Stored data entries
*** Begin section ***

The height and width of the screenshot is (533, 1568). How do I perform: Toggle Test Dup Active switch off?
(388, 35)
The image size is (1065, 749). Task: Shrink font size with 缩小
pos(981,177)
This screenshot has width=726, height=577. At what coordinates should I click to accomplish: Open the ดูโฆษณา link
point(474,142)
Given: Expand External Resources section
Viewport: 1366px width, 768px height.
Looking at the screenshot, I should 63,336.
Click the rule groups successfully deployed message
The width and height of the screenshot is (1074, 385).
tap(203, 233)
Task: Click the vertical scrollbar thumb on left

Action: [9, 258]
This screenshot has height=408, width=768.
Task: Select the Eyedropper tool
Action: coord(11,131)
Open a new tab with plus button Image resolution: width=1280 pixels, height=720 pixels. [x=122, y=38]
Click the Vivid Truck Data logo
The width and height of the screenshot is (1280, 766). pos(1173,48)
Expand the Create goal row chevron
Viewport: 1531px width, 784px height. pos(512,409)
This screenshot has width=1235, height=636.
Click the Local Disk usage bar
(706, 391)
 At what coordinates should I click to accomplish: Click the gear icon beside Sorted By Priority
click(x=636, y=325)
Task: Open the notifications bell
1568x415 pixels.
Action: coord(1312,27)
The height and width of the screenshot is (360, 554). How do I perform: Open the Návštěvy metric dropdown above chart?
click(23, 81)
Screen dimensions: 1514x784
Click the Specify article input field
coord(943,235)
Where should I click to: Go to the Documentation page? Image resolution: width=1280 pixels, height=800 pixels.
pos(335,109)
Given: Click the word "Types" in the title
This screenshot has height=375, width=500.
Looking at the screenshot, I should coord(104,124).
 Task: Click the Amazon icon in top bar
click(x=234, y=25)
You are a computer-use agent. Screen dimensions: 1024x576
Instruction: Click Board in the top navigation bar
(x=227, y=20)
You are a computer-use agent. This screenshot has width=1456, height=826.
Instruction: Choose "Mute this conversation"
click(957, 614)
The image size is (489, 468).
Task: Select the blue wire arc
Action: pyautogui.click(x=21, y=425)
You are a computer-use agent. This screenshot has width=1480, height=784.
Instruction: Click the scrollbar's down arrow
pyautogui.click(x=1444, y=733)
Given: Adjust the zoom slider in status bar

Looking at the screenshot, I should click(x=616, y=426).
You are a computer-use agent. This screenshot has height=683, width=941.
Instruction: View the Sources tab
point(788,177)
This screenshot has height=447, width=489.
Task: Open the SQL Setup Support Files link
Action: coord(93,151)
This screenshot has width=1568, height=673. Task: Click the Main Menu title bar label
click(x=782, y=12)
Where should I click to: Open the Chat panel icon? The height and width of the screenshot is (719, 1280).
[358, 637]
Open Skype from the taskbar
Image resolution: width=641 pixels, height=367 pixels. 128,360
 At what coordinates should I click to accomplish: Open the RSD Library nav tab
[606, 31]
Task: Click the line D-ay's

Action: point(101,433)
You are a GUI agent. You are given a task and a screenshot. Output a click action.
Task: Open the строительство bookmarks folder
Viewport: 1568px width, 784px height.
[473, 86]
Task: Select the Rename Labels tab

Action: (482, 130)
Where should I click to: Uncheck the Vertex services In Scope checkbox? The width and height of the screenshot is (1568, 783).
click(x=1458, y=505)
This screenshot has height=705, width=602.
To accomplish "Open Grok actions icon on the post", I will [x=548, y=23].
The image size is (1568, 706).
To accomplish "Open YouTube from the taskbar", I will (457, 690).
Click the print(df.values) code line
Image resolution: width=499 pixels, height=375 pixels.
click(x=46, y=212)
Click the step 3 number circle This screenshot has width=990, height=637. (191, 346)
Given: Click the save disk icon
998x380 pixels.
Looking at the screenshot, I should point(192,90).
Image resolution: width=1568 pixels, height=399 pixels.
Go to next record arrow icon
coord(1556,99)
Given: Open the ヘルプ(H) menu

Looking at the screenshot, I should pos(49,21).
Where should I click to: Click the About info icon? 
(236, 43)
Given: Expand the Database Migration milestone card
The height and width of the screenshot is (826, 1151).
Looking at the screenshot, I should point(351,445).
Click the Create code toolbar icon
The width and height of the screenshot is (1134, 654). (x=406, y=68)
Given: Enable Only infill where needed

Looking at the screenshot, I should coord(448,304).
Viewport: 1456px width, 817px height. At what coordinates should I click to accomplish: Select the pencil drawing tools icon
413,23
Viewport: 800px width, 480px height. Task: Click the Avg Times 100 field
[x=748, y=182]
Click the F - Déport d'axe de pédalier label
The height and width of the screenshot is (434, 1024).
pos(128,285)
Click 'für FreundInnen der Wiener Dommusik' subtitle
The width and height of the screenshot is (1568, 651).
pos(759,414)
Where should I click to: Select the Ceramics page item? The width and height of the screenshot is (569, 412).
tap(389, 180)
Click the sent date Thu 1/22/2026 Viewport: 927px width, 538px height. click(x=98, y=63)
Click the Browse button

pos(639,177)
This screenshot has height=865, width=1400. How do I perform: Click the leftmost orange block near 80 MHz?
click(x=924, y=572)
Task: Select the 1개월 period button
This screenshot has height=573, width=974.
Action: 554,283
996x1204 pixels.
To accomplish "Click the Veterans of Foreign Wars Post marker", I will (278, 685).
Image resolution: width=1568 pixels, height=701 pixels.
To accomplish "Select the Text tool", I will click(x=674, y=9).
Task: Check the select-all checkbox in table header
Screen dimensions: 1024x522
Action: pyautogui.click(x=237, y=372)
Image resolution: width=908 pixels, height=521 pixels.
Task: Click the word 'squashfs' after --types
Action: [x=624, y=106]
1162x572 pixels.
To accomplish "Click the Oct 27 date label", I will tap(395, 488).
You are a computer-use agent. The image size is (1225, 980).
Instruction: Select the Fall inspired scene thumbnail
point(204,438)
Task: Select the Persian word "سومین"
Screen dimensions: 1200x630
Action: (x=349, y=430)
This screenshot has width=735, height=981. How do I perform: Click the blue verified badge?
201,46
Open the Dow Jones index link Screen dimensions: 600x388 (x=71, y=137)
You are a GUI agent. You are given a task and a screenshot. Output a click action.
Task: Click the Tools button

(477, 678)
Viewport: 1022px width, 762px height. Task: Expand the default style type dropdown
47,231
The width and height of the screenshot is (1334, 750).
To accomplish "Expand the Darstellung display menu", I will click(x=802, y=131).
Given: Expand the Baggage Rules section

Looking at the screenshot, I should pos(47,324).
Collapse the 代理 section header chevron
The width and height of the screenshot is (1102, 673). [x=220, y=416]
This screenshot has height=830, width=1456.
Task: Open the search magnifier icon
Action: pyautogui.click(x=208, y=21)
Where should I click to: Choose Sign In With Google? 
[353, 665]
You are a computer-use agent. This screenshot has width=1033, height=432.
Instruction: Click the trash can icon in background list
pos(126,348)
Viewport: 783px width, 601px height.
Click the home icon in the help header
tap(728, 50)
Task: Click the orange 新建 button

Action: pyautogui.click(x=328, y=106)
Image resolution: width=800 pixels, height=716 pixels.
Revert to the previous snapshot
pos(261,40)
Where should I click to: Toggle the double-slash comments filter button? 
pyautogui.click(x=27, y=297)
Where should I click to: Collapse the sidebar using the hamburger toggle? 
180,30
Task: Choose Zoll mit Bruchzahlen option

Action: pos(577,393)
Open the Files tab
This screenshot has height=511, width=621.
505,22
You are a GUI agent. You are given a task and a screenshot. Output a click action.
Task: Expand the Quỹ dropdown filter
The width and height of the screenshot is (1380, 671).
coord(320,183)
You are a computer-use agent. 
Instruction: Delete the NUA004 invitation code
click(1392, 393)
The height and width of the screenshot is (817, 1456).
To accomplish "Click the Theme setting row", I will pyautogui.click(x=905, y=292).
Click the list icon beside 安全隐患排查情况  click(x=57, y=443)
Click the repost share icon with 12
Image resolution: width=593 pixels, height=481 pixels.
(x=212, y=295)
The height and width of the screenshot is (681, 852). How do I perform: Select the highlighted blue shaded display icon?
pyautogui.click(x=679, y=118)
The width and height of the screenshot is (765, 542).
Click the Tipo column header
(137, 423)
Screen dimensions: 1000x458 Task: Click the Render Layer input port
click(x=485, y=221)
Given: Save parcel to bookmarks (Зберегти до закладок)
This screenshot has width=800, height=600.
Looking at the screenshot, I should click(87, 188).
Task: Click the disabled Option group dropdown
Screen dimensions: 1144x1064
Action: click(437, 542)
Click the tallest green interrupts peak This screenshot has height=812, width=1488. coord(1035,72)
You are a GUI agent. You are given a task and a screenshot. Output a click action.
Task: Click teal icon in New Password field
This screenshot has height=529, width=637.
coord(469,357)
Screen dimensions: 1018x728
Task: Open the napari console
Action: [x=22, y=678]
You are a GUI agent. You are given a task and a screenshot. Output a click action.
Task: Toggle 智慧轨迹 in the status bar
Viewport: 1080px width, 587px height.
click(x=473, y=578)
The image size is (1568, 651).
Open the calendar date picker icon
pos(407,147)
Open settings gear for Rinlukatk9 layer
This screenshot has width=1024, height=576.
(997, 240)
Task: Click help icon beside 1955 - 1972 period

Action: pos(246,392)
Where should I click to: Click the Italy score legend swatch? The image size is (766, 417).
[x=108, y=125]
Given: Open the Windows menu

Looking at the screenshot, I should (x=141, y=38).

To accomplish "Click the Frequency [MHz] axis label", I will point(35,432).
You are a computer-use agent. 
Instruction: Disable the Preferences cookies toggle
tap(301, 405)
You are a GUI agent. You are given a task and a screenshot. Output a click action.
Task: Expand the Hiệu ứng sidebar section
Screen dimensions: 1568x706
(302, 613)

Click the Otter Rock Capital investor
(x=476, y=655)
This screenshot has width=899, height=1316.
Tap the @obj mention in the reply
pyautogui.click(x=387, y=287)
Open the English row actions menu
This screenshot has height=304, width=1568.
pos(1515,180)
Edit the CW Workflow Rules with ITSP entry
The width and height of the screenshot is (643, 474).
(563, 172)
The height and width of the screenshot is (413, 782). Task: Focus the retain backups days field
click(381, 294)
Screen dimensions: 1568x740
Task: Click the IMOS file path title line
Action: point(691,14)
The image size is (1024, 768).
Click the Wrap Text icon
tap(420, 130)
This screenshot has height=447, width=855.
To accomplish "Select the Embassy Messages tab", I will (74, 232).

*** End section ***

• _EXERCISE DIRECTIONS_
From the records above, copy each line that contains the word "will".

• _EXERCISE SOLUTION_
To accomplish "Open Grok actions icon on the post", I will [x=548, y=23].
To accomplish "Open YouTube from the taskbar", I will (457, 690).
To accomplish "Click the Veterans of Foreign Wars Post marker", I will (278, 685).
To accomplish "Select the Text tool", I will click(x=674, y=9).
To accomplish "Click the Oct 27 date label", I will tap(395, 488).
To accomplish "Expand the Darstellung display menu", I will click(x=802, y=131).
To accomplish "Click the Theme setting row", I will pyautogui.click(x=905, y=292).
To accomplish "Click the Frequency [MHz] axis label", I will point(35,432).
To accomplish "Select the Embassy Messages tab", I will (74, 232).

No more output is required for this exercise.